The difficulty with audits is that you are generally looking into minutia that doesn't drive the business. It's more like counting fish rather than weighing them. Audits are particularly useful in developing an operational understanding of the business. So you will find that DW requirements that allow for adhoc queries into deep detail are generally fresh to the business and/or have a disconnect between representations of the data in more abstracted reports and the people who are close to that part of the business.
You will often find a disconnect on requirements generation over MOLAP and ROLAP or multidimensional and relational technology over the question of audit. Users who are accustomed to looking at simple green bar data and making successive filters on queries and storing those are more thinking in the Audit paradigm. The idea of aggregating 10 million rows upon load to small aggregate dimensions may be alien to them. I've also found a reliable indication of the Audit mindset when I have a requirement to show the metadata of the calculated metrics.
Audit detail is always going to be a requirement but it is one that diminishes over time when the business implications of the operational data is clear and the feedback process is institutionalized. In the meantime, get ready to audit individual employee hours, individual journal entries, individual SKU counts and the like.
Analysis
Analysis differs from reporting and auditing in that you don't know exactly
what your analysis is going to yield before you begin it. A multidimensional
analysis is configured to draw one through a series of dimensional factors
which contribute to the size of a particular metric. That is to say it is a
continuous disaggregation process which gives the user an idea of the causal
factors. Ideally, analysis is the reverse of planning. But in any case an
analysis is not a result but a process.
Most generally analysis leads one to exceptions and causalities. So exception reports and alerts can be said to be analytical but only to the extent that they can be indications of multiple contributors. In any case, an Analysis doesn't need involve the user drilling into deep detail if the implications of those details are known. Metrics can be established that reveal deep exceptions at a summarized level.

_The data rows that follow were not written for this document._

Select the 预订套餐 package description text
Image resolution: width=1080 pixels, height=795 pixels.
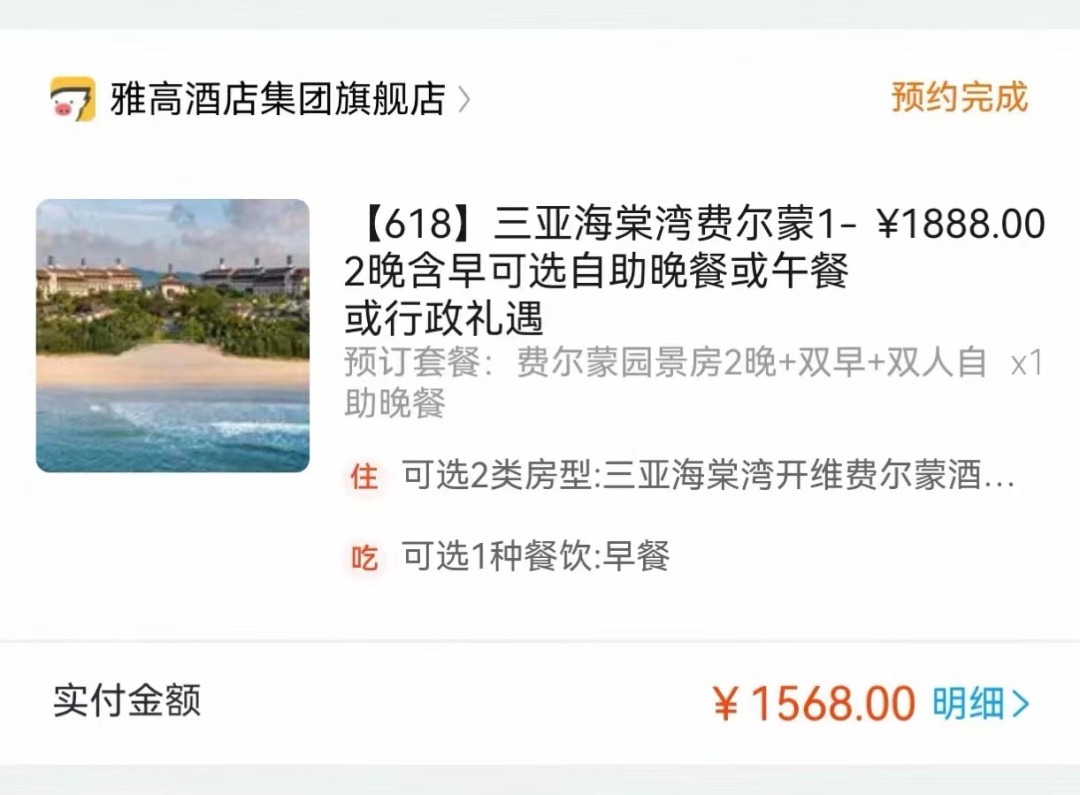[665, 382]
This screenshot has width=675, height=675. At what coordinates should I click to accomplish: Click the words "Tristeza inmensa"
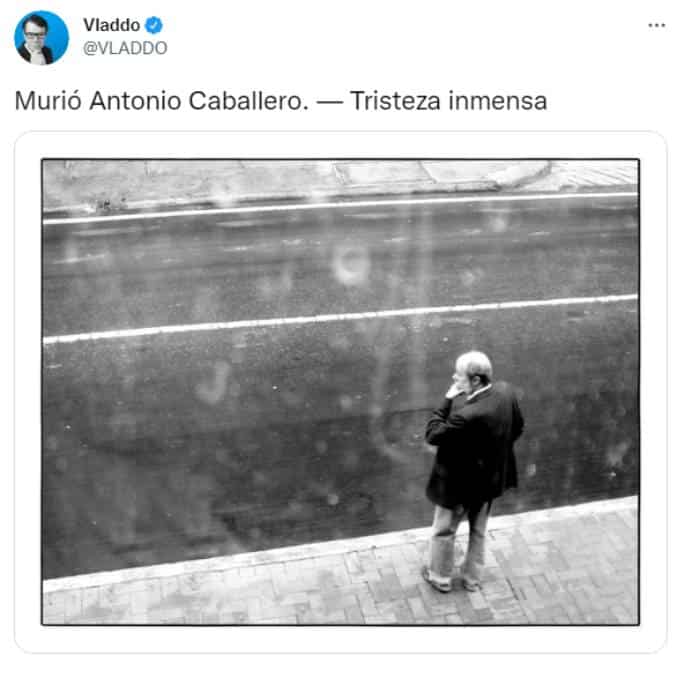(449, 101)
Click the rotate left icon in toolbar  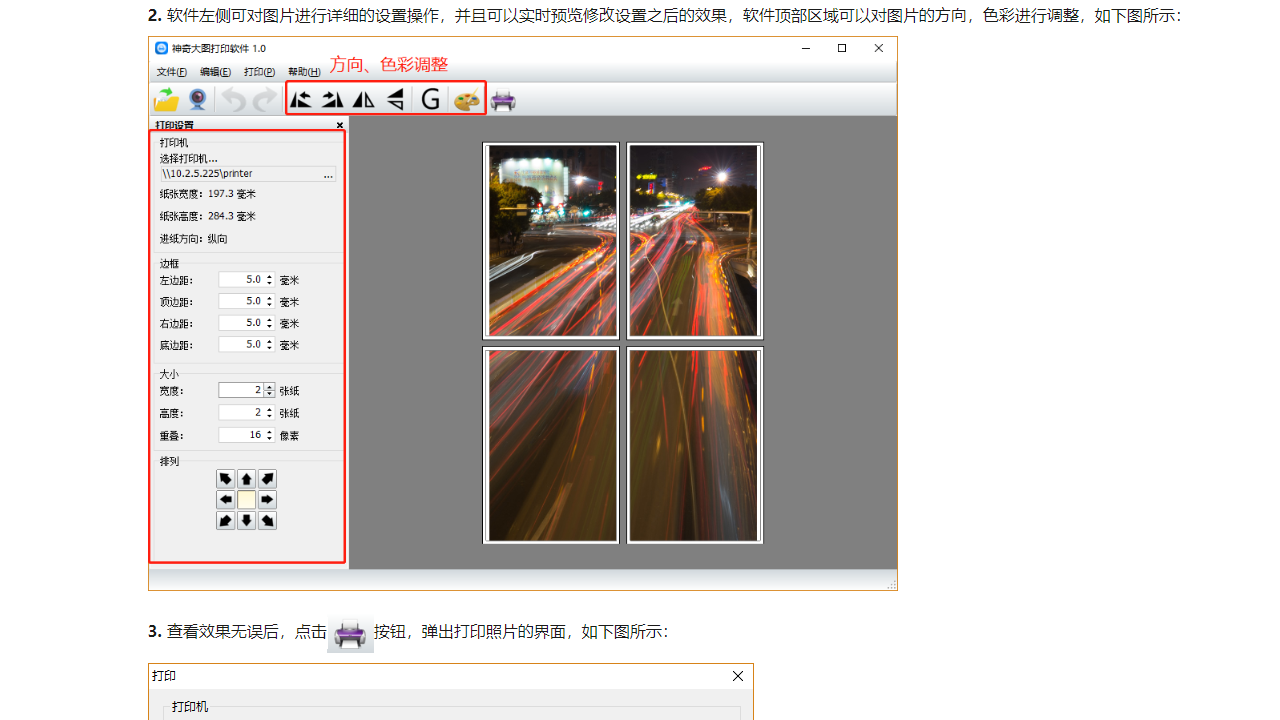(x=300, y=99)
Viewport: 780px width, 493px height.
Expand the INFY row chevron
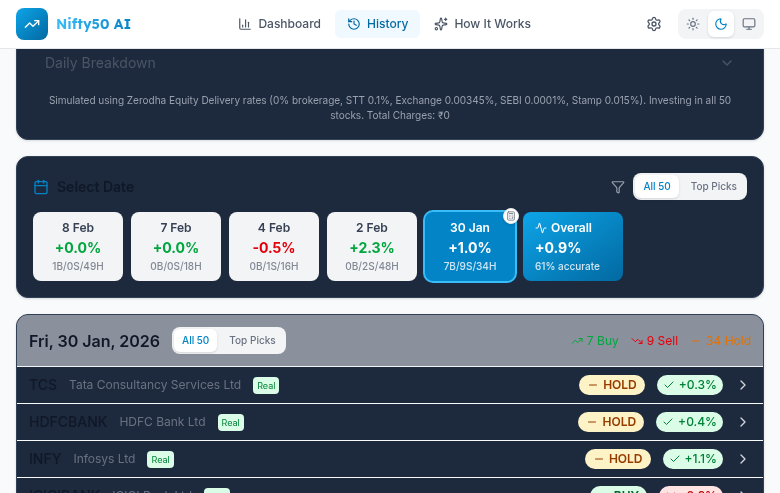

Analysis requires a known framework. You have to know generically what kinds of exceptions and correlations you are going to expose through your analytical process or else your results may not be actionable. You can end up navigating through huge heaps of data which give you indications then all you can do is say 'so what?'. That kind of analysis is exploratory but not often a good use of IT resources, unless you are indeed mining data.
Data mining is analysis of data that allows you to make connections. These connections should be incorporated first into your planning process if you intend to do something about them.
Batch vs. Interactive
Hyperion has a set of tools which are optimized for producing batch reports. Using Hyperion Production Reports (PR), highly specific and optimized reports from relational and / or multidimensional sources can be published and distributed via email in many forms including PDF. When there are books of reports to be produced on a daily or weekly basis, this can be far more efficient use of compute resources than generating the same reports via custom methods like VBA.
Within the context of migrating to an officially supported version of the Hyperion suite, IT should take advantages of program features rather than custom programming when the Hyperion version has all of the same capabilities.